Komisi Pemberantasan Korupsi (KPK) dan DPR pun masih sama-sama bersemangat menjalankan tugasnya. Terlihat KPK menangkap sejumlah kepala daerah dan pejabat, termasuk pihak swasta, yang terindikasi korupsi. Dewan pun mencoba menyelesaikan sejumlah rancangan undang-undang (RUU) yang tersisa meskipun masa tugas anggotanya tinggal kurang dari tiga minggu.
Mendengarkan suara rakyat, yang meminta wakil rakyat tak memaksakan diri, sejumlah RUU pun tidak dirampungkan pembahasannya pada periode ini. Namun, mirip pebalap yang hebat di tikungan akhir, DPR justru menyepakati usulan revisi atas UU Nomor 30 Tahun 2002 tentang KPK untuk dibahas.
Rapat Paripurna DPR, Kamis (5/9/2019), menyepakati RUU itu menjadi usul inisiatif DPR tidak lebih dari 20 menit. KPK seperti ditelikung. RUU yang merevisi UU KPK itu diajukan oleh Badan Legislasi DPR.
Sebelumnya tak ada wacana merevisi UU KPK, yang pernah diubah dengan Peraturan Pemerintah Pengganti UU (Perppu) Nomor 1 Tahun 2015, yang diundangkan menjadi UU Nomor 10 Tahun 2015. DPR periode 2014-2019 tampak terfokus pada pengesahan RUU Kitab UU Hukum Pidana (RKUHP). RUU itu ditunda, tetapi malah ada kesepakatan merevisi UU KPK.
Presiden Joko Widodo pernah menghentikan pembahasan revisi UU KPK tahun 2016 di DPR. Tahun 2015, pemerintah dan DPR pun pernah menyepakati penundaan revisi UU KPK. Tahun sebelumnya, Presiden Susilo Bambang Yudhoyono juga tidak mendorong revisi terhadap UU KPK karena publik menilai usulan itu tak lebih dari cara wakil rakyat dan mereka yang antipemberantasan korupsi untuk melemahkan KPK.
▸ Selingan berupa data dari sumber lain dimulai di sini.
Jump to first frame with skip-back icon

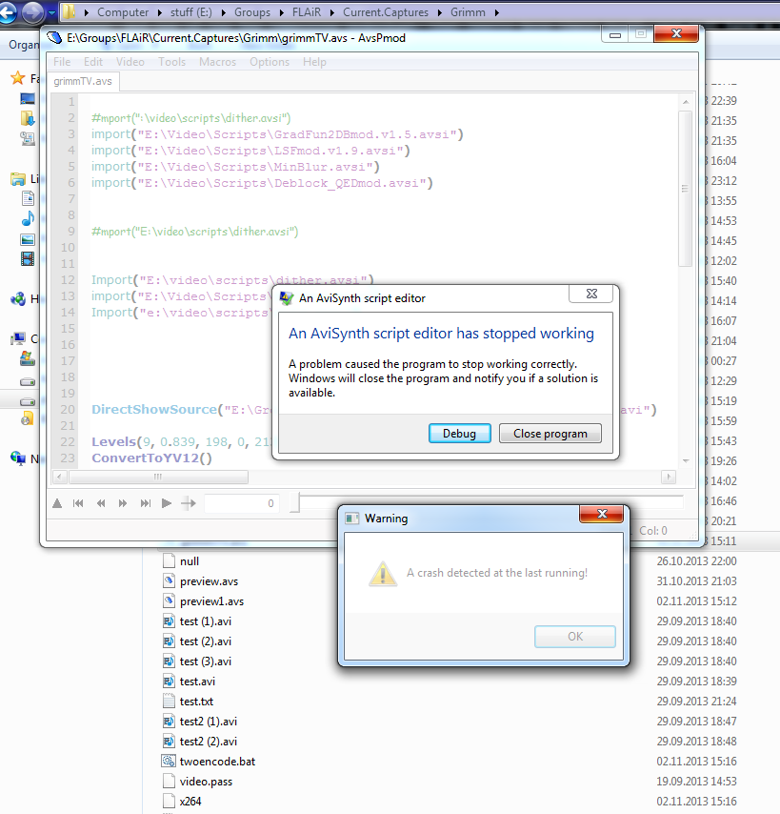tap(79, 503)
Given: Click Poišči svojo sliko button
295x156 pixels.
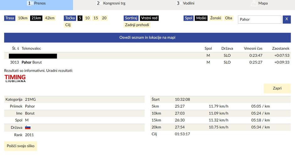Looking at the screenshot, I should (20, 146).
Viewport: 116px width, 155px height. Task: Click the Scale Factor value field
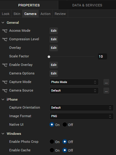pyautogui.click(x=102, y=56)
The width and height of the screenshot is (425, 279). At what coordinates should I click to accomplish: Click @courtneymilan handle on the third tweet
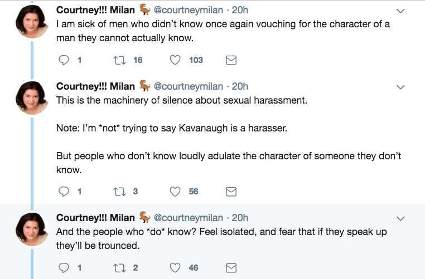click(x=187, y=218)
Tahun 2017, DPR kembali menggulirkan usulan mengubah UU KPK, tetapi ditolak oleh rakyat. Tahun lalu, karena sibuk untuk pemilu, partai politik di DPR tak mewacanakan merevisi UU KPK, hingga tiba-tiba usulan itu mencuat kembali di pengujung masa tugas anggota DPR hasil Pemilu 2014.
RUU untuk merevisi UU KPK yang disepakati DPR tak jauh berbeda dengan yang dibahas tahun 2017, yang melemahkan KPK. Dalam RUU itu, pegawai KPK tidak lagi independen dan KPK memerlukan izin Dewan Pengawas untuk melakukan penyadapan, penggeledahan, dan penyitaan. Dewan Pengawas dipilih oleh DPR atas usulan Presiden.
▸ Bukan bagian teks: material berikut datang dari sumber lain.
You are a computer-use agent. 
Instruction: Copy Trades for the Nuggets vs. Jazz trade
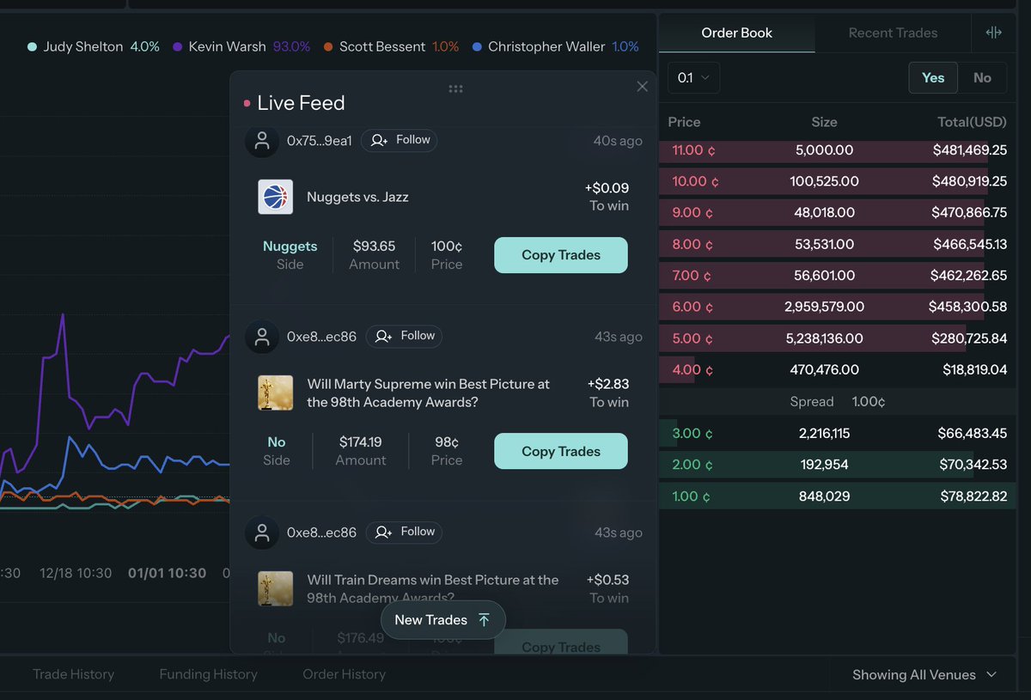[x=560, y=255]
KPK tak lagi memiliki penyidik dan penuntut independen serta harus berkoordinasi dengan Kejaksaan Agung. KPK bisa menghentikan penyidikan dan penuntutan. Selama ini KPK tak bisa menghentikan kasus yang ditanganinya sehingga lebih saksama.
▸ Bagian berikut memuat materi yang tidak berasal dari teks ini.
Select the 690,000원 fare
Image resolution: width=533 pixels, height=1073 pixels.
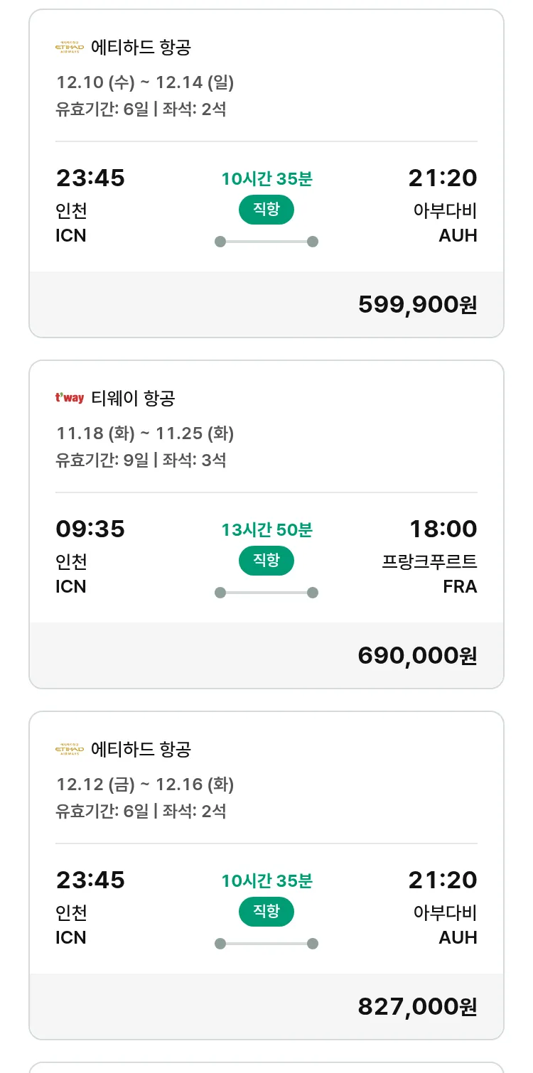point(417,655)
Keputusan DPR membahas revisi UU KPK di akhir masa tugas kian membenarkan pepatah, partai hanya butuh suara rakyat saat pemilu. Pemilu 2019 sudah usai, suara rakyat yang menginginkan penguatan KPK dalam pemberantasan korupsi pun diabaikan. Presiden Jokowi dapat mencegah pelemahan KPK dengan menunda persetujuan pemerintah membahas revisi UU KPK. Dengarkanlah kembali suara rakyat.